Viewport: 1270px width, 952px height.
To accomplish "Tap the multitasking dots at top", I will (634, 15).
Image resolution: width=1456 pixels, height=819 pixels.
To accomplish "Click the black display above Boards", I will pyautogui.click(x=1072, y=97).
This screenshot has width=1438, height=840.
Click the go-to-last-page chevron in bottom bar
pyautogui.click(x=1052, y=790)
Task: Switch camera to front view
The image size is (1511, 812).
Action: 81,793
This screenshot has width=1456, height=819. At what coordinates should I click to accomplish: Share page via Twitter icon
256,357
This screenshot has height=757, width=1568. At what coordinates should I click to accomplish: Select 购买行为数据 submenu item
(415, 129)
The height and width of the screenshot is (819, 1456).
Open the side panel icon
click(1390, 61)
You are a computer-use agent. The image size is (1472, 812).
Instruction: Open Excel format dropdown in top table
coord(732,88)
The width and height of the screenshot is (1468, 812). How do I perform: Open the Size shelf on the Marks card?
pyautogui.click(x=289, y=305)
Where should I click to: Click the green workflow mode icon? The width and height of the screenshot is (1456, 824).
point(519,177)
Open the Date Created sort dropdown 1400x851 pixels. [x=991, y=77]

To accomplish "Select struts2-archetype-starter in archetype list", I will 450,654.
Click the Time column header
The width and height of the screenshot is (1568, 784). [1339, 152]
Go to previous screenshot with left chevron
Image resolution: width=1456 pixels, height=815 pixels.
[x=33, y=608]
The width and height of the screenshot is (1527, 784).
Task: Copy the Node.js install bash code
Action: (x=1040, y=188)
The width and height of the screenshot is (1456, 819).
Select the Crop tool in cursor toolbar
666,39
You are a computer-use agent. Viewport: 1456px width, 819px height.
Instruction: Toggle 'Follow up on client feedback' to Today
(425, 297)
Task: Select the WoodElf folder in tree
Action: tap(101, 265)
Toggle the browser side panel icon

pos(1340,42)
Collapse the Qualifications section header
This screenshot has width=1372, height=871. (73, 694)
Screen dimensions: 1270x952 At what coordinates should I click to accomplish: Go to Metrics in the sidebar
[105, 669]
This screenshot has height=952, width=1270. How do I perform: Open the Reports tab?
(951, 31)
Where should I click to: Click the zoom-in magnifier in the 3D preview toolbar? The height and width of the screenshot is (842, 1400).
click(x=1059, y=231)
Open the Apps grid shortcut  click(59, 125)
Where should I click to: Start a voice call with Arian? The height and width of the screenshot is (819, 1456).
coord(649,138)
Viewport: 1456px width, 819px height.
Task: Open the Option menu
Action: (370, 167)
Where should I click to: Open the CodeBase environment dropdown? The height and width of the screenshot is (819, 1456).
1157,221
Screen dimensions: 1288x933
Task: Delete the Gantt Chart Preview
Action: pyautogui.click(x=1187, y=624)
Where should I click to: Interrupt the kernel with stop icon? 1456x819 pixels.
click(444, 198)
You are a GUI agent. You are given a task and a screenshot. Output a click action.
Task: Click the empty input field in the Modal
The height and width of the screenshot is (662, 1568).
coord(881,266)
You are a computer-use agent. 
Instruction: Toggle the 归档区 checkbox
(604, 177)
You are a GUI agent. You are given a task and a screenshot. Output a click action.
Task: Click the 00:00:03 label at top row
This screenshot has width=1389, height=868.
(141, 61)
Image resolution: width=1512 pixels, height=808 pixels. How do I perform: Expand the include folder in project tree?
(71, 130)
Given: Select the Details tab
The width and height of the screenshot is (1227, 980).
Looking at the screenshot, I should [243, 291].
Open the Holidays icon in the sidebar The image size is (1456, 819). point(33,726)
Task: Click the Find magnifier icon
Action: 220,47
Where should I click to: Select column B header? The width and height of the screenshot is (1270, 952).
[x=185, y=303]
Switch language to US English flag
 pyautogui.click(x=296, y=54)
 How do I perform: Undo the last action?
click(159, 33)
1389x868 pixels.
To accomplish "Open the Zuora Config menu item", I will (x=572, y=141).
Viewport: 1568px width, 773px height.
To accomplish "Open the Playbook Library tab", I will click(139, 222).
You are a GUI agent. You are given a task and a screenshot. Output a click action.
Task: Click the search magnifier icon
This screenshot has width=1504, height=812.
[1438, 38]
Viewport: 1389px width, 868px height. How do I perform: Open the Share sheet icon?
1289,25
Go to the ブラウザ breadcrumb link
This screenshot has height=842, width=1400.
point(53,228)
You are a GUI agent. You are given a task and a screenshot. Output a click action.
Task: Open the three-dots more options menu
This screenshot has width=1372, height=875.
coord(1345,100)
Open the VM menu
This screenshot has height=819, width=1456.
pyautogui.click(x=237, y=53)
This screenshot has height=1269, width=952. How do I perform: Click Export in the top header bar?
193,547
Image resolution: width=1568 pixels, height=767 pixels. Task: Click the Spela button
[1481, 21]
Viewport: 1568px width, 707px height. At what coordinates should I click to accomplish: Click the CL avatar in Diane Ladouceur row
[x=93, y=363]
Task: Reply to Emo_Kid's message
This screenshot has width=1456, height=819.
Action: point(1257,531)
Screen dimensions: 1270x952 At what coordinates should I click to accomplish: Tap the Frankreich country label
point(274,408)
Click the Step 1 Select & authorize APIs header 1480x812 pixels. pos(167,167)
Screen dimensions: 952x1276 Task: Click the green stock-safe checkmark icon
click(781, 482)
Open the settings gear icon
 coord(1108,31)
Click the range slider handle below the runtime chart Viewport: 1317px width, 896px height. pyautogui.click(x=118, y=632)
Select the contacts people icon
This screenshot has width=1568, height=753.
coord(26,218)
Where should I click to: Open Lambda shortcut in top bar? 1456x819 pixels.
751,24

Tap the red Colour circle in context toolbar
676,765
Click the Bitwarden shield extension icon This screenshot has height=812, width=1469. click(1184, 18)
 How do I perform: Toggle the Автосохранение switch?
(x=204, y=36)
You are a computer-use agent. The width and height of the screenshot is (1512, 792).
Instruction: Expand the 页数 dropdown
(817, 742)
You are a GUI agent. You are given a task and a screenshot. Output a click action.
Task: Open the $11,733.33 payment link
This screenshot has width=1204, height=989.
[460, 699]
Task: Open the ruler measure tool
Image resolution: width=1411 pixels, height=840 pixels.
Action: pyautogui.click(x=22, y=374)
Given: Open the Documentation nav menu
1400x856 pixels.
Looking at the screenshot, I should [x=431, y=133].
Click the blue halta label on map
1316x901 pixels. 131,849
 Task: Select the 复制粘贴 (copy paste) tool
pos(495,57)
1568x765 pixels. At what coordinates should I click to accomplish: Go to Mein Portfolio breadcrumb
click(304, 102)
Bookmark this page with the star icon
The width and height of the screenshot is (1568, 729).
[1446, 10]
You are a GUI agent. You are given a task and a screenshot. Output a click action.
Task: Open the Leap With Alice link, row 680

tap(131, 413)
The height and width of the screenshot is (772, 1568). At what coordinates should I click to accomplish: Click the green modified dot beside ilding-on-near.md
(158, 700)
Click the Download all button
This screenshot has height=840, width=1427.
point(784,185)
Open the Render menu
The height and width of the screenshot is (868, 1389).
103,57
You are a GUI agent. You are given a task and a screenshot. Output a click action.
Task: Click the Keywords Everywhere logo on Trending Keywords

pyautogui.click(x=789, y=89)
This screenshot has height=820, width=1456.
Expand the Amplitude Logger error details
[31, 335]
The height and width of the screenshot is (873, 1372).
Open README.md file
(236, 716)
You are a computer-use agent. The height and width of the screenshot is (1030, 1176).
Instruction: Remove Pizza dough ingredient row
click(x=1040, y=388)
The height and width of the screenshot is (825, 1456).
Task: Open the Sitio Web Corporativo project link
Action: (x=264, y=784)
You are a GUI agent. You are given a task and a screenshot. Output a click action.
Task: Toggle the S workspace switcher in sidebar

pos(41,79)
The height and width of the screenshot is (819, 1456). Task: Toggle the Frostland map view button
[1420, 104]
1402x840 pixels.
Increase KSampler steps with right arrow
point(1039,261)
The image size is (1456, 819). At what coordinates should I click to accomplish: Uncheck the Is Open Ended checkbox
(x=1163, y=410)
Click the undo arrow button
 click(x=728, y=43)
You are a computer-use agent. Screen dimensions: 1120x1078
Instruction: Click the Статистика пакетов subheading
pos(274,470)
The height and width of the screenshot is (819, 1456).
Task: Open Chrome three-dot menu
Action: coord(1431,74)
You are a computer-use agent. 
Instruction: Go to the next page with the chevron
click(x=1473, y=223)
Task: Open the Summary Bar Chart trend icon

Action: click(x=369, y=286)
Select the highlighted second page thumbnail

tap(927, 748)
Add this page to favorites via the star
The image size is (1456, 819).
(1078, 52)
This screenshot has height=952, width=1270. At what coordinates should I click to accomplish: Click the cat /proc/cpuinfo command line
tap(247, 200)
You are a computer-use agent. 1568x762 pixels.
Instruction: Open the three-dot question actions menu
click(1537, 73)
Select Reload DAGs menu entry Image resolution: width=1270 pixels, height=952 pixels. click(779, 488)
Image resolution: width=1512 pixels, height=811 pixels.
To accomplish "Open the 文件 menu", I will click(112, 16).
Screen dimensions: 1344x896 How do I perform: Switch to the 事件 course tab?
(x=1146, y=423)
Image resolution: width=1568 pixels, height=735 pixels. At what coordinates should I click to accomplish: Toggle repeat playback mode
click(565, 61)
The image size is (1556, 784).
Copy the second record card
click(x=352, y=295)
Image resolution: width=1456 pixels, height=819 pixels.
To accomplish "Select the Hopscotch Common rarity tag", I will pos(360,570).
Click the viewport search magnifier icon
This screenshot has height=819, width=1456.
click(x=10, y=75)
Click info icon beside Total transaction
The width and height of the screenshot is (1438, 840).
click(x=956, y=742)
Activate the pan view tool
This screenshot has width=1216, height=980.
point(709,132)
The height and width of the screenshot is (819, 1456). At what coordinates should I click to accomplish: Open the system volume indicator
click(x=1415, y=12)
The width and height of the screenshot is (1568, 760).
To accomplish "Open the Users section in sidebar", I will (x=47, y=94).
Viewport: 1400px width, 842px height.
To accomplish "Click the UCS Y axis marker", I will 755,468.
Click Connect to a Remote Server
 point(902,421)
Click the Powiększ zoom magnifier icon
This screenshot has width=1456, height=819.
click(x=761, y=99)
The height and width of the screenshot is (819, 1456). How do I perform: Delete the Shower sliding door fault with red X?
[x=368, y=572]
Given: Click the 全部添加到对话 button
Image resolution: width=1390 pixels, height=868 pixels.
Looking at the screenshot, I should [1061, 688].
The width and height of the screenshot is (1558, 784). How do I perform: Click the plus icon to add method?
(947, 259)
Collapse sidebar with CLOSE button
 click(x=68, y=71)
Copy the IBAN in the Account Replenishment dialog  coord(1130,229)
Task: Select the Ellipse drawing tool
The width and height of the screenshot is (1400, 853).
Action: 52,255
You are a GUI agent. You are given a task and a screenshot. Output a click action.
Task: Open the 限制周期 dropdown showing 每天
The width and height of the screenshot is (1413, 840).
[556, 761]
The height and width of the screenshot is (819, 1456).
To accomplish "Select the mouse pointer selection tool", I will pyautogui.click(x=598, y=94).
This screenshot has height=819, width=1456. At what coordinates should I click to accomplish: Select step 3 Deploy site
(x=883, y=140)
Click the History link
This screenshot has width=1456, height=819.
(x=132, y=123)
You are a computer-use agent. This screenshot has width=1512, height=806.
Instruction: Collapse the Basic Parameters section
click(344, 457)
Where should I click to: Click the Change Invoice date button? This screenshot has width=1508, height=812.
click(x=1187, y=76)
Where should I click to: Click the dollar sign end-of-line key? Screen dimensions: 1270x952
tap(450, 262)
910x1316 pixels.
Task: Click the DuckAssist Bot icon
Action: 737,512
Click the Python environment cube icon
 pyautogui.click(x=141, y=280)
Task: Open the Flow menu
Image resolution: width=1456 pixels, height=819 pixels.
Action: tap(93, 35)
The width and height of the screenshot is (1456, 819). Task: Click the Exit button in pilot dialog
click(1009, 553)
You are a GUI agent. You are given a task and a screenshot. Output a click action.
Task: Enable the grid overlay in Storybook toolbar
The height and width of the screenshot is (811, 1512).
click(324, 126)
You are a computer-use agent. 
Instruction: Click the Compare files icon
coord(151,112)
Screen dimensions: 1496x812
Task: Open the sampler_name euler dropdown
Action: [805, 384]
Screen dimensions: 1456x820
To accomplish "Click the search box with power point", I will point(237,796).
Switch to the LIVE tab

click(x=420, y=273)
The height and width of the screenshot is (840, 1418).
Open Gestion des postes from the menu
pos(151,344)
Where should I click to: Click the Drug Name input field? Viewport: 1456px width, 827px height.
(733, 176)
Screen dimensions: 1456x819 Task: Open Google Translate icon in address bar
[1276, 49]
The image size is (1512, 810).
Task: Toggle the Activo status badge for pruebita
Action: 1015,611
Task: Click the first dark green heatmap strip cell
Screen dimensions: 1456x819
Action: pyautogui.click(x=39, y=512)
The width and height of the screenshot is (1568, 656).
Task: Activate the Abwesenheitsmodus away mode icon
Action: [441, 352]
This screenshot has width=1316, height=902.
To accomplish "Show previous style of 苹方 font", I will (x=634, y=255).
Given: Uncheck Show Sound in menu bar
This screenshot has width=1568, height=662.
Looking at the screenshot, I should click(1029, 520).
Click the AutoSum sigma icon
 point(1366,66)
○ ○ ○ ○ ○ ○ ○
Starting from the line that contains "Where should I click to: Click the Drug", give again every line to the last line of the data, exactly. Include nothing else.

Answer section >>
Where should I click to: Click the Drug Name input field? Viewport: 1456px width, 827px height.
(733, 176)
Screen dimensions: 1456x819 Task: Open Google Translate icon in address bar
[1276, 49]
The image size is (1512, 810).
Task: Toggle the Activo status badge for pruebita
Action: 1015,611
Task: Click the first dark green heatmap strip cell
Screen dimensions: 1456x819
Action: pyautogui.click(x=39, y=512)
The width and height of the screenshot is (1568, 656).
Task: Activate the Abwesenheitsmodus away mode icon
Action: [441, 352]
This screenshot has width=1316, height=902.
To accomplish "Show previous style of 苹方 font", I will (x=634, y=255).
Given: Uncheck Show Sound in menu bar
This screenshot has width=1568, height=662.
Looking at the screenshot, I should click(1029, 520).
Click the AutoSum sigma icon
 point(1366,66)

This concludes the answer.